Conformité et configuration HIPAA avec Apigee Edge

Vous consultez la documentation d'Apigee Edge.
Consultez la documentation Apigee X.
en savoir plus

Conformité avec la loi HIPAA avec Apigee Edge

L'une de nos plus hautes priorités est de garantir que les données de nos clients sont sécurisées, protégées et toujours disponibles. Afin de prouver la conformité de Google avec les normes de sécurité en vigueur dans notre secteur, nous avons demandé et obtenu des certifications, telles que la certification ISO 27001 et les audits SOC 2 et SOC 3 de type II. Apigee Edge permet également aux clients soumis aux exigences de la loi américaine HIPAA (Health Insurance Portability and Accountability Act) de s'y conformer.

En vertu de la loi HIPAA, certaines informations sur la santé ou les services de santé d'une personne sont classées en tant que données de santé protégées. Les clients Apigee Edge qui y sont soumis et souhaitent traiter ou stocker des données de santé protégées dans Apigee Edge doivent conclure un accord de partenariat (BAA, Business Associate Agreement) avec Google.
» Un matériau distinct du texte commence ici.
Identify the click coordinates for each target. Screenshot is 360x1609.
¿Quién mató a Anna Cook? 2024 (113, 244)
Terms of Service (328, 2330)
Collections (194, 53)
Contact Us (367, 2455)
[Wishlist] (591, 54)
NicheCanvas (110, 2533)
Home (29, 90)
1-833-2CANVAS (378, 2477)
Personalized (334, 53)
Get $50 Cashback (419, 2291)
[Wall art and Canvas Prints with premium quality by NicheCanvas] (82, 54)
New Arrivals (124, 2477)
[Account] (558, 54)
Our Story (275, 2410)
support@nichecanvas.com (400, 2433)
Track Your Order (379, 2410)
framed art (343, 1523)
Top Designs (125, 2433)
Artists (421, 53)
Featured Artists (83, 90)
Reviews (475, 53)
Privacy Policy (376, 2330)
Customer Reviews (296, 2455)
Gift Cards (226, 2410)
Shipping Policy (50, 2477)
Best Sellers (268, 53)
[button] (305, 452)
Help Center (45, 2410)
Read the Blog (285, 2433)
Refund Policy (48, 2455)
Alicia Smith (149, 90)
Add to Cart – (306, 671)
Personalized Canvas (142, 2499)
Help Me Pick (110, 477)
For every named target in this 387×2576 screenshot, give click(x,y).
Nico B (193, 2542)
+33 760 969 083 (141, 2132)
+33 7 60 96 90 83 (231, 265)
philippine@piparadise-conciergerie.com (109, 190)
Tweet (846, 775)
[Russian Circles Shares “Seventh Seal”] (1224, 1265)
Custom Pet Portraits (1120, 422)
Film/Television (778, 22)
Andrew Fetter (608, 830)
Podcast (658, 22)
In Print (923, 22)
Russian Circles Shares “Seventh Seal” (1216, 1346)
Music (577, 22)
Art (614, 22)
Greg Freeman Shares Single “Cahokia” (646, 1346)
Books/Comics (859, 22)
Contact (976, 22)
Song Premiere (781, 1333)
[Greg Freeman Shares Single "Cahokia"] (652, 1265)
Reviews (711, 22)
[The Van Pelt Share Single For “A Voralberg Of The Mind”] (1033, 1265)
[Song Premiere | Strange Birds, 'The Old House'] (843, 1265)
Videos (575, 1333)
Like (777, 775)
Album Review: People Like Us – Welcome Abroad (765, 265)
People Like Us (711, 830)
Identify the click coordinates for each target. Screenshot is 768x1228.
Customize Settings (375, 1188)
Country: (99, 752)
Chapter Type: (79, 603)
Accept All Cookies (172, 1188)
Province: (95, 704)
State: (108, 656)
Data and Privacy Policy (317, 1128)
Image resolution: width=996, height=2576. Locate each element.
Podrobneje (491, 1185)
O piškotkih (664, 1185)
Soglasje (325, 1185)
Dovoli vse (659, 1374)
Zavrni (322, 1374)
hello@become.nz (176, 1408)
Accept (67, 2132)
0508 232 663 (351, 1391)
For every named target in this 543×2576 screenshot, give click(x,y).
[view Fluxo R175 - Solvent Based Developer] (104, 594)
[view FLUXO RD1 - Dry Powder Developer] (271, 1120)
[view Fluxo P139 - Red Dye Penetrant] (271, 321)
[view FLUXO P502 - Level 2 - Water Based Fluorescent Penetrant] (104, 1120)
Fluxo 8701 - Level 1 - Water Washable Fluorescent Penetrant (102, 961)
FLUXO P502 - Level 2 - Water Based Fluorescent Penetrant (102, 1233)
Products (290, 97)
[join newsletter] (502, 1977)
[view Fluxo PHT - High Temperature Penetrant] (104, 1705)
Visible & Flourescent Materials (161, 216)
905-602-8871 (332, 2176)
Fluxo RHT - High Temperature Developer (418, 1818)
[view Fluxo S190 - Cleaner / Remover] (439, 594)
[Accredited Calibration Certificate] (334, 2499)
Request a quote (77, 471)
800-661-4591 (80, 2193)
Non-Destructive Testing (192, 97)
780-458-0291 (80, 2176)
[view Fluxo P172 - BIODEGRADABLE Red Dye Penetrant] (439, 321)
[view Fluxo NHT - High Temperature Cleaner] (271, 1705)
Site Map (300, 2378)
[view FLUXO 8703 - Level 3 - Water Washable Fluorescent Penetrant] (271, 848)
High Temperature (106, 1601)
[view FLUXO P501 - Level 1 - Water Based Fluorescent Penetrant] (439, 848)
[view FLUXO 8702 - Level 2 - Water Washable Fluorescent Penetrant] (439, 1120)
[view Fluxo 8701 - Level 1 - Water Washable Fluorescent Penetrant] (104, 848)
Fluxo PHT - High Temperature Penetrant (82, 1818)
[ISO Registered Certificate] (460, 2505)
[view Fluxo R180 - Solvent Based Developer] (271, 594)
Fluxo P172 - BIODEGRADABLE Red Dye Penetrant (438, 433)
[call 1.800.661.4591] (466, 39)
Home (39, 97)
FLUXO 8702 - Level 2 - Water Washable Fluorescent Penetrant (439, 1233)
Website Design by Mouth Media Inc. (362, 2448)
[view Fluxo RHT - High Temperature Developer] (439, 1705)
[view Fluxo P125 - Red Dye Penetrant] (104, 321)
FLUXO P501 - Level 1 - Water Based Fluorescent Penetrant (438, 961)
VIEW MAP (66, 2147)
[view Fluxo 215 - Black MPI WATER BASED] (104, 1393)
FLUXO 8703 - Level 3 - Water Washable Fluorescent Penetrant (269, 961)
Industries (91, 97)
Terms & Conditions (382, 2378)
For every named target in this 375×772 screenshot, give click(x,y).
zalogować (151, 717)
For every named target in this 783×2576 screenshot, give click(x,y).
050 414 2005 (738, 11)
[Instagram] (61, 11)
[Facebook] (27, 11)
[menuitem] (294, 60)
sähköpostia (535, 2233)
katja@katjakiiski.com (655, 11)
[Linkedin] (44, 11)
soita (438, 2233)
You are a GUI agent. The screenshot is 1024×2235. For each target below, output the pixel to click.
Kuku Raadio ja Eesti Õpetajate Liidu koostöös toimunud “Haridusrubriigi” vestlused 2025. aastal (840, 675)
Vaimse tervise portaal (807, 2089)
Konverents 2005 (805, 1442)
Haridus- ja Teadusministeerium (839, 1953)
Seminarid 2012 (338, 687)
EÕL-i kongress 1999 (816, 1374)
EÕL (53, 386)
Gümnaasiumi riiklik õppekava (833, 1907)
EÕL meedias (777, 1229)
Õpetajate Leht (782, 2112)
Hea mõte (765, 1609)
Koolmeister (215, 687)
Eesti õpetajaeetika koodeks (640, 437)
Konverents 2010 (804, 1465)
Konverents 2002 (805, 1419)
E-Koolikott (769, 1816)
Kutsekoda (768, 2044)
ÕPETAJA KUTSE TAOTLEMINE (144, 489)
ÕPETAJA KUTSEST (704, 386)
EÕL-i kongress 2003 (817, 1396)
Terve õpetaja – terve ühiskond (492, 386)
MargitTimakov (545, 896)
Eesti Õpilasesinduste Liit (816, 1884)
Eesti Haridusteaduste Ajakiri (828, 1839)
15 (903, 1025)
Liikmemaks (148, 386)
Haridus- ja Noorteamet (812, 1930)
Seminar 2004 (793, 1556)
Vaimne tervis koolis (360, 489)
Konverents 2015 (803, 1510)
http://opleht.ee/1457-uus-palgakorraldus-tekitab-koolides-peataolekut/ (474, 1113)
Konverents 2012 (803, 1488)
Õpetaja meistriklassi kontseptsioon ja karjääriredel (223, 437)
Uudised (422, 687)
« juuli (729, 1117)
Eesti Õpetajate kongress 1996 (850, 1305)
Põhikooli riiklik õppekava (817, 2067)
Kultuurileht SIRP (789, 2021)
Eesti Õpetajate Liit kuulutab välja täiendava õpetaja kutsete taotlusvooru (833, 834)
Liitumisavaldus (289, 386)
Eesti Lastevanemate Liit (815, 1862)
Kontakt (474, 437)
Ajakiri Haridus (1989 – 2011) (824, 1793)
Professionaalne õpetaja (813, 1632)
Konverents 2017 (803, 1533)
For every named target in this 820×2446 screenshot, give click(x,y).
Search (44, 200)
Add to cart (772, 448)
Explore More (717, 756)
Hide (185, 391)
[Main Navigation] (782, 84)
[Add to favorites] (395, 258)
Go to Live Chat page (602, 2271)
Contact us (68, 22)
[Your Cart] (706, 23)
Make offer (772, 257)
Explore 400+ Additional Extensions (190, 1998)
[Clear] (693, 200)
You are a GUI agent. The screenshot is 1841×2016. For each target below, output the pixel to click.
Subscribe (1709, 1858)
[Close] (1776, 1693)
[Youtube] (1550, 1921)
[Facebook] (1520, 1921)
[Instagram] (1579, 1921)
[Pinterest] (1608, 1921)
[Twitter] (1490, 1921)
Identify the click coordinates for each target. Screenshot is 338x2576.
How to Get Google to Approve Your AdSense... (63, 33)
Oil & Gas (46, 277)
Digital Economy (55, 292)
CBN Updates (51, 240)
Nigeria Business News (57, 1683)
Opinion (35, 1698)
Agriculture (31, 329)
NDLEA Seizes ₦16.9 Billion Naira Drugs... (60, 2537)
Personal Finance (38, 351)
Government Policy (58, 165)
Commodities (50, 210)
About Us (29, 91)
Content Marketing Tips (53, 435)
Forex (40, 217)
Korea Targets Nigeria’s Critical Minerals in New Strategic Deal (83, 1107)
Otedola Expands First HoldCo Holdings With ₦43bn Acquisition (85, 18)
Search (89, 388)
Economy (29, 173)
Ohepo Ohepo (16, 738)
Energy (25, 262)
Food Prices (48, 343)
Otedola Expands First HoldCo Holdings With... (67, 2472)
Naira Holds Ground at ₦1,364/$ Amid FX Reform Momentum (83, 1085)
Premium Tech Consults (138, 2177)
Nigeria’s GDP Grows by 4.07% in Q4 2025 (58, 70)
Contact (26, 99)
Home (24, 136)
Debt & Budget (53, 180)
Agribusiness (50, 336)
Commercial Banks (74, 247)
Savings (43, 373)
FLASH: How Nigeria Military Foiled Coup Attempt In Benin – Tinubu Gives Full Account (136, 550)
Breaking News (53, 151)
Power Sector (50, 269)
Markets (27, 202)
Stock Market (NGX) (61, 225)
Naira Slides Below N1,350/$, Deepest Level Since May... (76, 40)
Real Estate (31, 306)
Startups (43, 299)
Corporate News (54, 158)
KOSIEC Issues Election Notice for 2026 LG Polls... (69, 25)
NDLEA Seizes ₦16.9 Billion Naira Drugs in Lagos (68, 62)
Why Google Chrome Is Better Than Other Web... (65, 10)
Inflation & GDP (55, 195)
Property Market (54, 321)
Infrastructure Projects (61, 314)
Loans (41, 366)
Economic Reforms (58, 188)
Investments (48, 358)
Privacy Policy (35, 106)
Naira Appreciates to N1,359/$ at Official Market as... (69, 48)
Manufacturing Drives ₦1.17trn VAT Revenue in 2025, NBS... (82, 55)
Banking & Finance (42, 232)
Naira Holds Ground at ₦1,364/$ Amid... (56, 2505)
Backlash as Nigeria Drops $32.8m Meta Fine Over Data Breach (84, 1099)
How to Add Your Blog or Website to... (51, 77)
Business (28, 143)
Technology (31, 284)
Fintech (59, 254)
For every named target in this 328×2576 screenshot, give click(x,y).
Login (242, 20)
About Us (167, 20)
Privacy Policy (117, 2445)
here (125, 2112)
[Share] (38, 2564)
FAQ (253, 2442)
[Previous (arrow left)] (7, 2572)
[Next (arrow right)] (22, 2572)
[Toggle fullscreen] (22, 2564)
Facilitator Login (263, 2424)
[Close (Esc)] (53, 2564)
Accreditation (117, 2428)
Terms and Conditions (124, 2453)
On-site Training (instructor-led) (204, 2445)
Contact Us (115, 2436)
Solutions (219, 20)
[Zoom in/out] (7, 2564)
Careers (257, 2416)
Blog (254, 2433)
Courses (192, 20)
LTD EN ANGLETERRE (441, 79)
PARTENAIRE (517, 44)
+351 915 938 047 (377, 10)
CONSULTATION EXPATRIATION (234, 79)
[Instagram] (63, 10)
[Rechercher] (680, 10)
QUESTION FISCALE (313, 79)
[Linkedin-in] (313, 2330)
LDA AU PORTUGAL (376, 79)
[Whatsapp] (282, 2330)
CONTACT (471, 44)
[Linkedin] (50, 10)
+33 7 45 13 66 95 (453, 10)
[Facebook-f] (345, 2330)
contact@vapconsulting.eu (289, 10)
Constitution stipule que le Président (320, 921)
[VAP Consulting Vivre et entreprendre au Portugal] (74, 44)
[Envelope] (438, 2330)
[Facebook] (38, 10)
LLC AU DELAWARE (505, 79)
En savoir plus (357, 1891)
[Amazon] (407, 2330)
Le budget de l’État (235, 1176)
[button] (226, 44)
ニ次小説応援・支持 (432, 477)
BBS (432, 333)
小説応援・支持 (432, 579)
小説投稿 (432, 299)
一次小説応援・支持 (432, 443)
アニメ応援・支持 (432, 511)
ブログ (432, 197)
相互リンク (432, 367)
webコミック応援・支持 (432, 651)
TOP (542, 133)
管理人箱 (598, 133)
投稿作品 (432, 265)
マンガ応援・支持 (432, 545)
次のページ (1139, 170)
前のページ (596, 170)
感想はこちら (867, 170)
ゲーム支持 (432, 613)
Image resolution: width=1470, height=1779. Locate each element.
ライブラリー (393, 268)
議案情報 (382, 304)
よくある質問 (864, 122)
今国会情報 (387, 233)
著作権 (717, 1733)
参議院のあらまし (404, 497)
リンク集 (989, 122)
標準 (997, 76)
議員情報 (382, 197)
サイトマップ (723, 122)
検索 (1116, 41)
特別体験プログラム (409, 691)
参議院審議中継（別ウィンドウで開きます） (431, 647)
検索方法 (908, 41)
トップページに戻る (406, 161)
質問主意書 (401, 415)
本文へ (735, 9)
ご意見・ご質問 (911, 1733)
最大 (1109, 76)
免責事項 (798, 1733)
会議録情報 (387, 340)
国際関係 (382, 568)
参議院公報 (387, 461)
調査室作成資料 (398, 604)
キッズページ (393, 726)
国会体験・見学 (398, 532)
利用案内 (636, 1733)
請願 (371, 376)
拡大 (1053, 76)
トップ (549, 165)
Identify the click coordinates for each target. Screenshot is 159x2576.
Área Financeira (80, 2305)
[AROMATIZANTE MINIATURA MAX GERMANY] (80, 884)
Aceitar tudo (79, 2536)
Il revient aux clients Apigee Edge de déterminer s'ils sont soumis aux exigences de la loi HIPAA, et s'ils utilisent ou comptent utiliser les services Google en lien avec des données de santé protégées. Les clients qui n'ont pas signé d'accord de partenariat avec Google ne doivent pas utiliser les services Google en lien avec des données de santé protégées.

Les administrateurs doivent lire et accepter un accord de partenariat avant d'utiliser les services Google en lien avec des données de santé protégées.

Dans cette rubrique, nous avons publié un guide de configuration de la loi HIPAA pour Apigee afin d'aider les clients à comprendre comment organiser les données sur les services Google lorsqu'ils traitent des données de santé protégées. Ce guide est destiné aux employés d'organisations chargés de la mise en œuvre de la loi HIPAA et de la conformité avec Apigee Edge.

Guide de configuration HIPAA pour le cloud public en périphérie

Le présent guide est fourni à titre informatif uniquement. Les informations ou recommandations de ce guide n'ont pas vocation à constituer des conseils juridiques. Il appartient à chaque client d'évaluer indépendamment sa propre utilisation des services de manière appropriée afin de s'acquitter de ses obligations légales en termes de conformité.

Les éléments suivants doivent être examinés par les clients soumis à la loi HIPAA (Health Insurance Portability and Accountability Act, telle qu'amendée, y compris par la loi HITECH, Health Information Technology for Economic and Clinical Health) qui ont acheté le pack de conformité HIPAA. Ces éléments sont en libre-service dans Edge et peuvent aider l'organisation du client à remplir ses obligations de conformité HIPAA. Le concept fondamental est que "Google sécurise la plate-forme, le client sécurise ses données".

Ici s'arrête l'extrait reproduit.